RECORD EXTRACTS ->

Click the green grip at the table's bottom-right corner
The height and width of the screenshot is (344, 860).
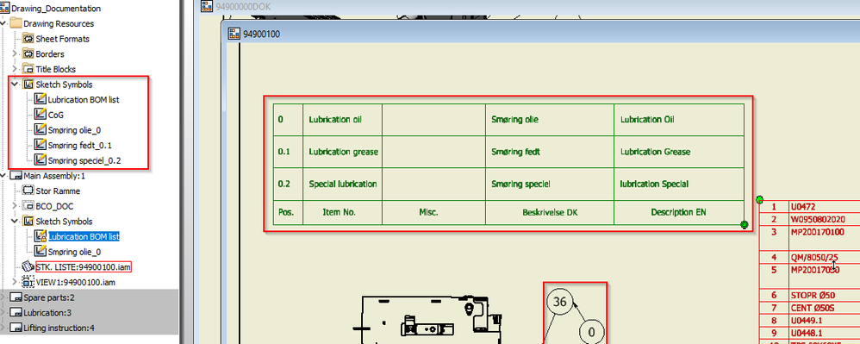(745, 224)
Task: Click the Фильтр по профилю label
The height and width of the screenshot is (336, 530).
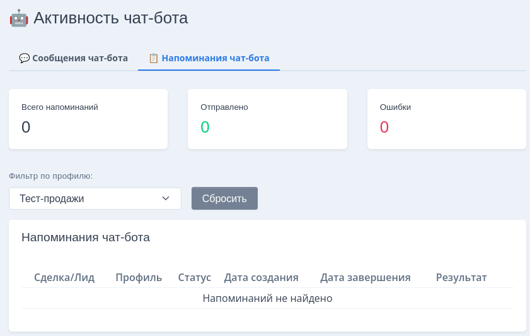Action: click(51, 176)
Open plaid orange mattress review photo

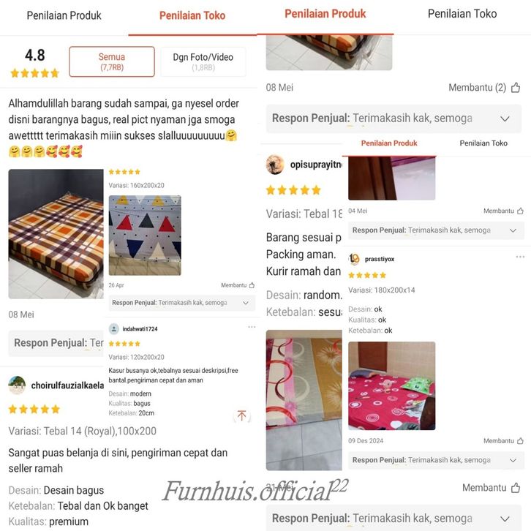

HOW TO COMPLETE THIS TASK ->
Your task is to print exactly the lines from the one containing "The height and width of the screenshot is (336, 530)." through the final line of the records above, with no pictures and nothing more.

ANSWER ->
The height and width of the screenshot is (336, 530).
Action: click(51, 176)
Open plaid orange mattress review photo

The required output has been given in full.